📝 题目
30.设函数 $u(x, y)$ 满足方程 $F\left(\frac{\partial u}{\partial x} 、 \frac{\partial u}{\partial y}\right)=0$ ,其中 $u(x, y)$ 具有二阶连续偏导数,$F$具有不同时为零的偏导数 $F_{1}^{\prime} 、 F_{2}^{\prime}$ ,求 $\frac{\partial^{2} u}{\partial x^{2}} \cdot \frac{\partial^{2} u}{\partial y^{2}}-\left(\frac{\partial^{2} u}{\partial x \partial y}\right)^{2}$ .
💡 答案与解析
[AI解答]
[AI解答]
设函数 $u(x, y)$ 满足方程 $$ F\left( \frac{\partial u}{\partial x}, \frac{\partial u}{\partial y} \right) = 0, $$ 其中 $u$ 具有二阶连续偏导数,$F$ 具有不同时为零的偏导数 $F_1', F_2'$。

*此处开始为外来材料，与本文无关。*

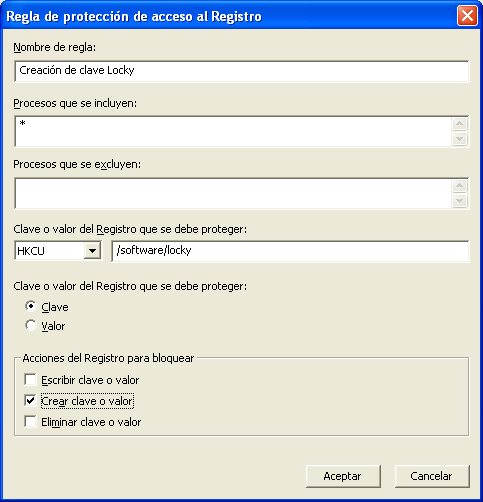Click the 'Nombre de regla' text field

coord(242,71)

令 $$ p = \frac{\partial u}{\partial x}, \quad q = \frac{\partial u}{\partial y}, $$ 则原方程为 $$ F(p, q) = 0. $$
对 $x$ 求偏导,由链式法则得 $$ F_1' \cdot \frac{\partial p}{\partial x} + F_2' \cdot \frac{\partial q}{\partial x} = 0. $$ 注意 $\displaystyle{\frac{\partial p}{\partial x} = \frac{\partial^2 u}{\partial x^2}}$,$\displaystyle{\frac{\partial q}{\partial x} = \frac{\partial^2 u}{\partial x \partial y}}$,所以 $$ F_1' \cdot u_{xx} + F_2' \cdot u_{xy} = 0. \tag{1} $$
对 $y$ 求偏导,得 $$ F_1' \cdot \frac{\partial p}{\partial y} + F_2' \cdot \frac{\partial q}{\partial y} = 0. $$ 这里 $\displaystyle{\frac{\partial p}{\partial y} = \frac{\partial^2 u}{\partial y \partial x} = u_{xy}}$,$\displaystyle{\frac{\partial q}{\partial y} = u_{yy}}$,所以 $$ F_1' \cdot u_{xy} + F_2' \cdot u_{yy} = 0. \tag{2} $$
将 (1) 和 (2) 看作关于 $(F_1', F_2')$ 的齐次线性方程组: $$ \begin{cases} u_{xx} F_1' + u_{xy} F_2' = 0, \\ u_{xy} F_1' + u_{yy} F_2' = 0. \end{cases} $$ 由于 $F_1', F_2'$ 不全为零,该齐次方程组有非零解,因此系数行列式必须为零: $$ \begin{vmatrix} u_{xx} & u_{xy} \\ u_{xy} & u_{yy} \end{vmatrix} = 0. $$
即 $$ u_{xx} u_{yy} - (u_{xy})^2 = 0. $$
因此,所求表达式为 $$ \boxed{0}. $$
难度:★★☆☆☆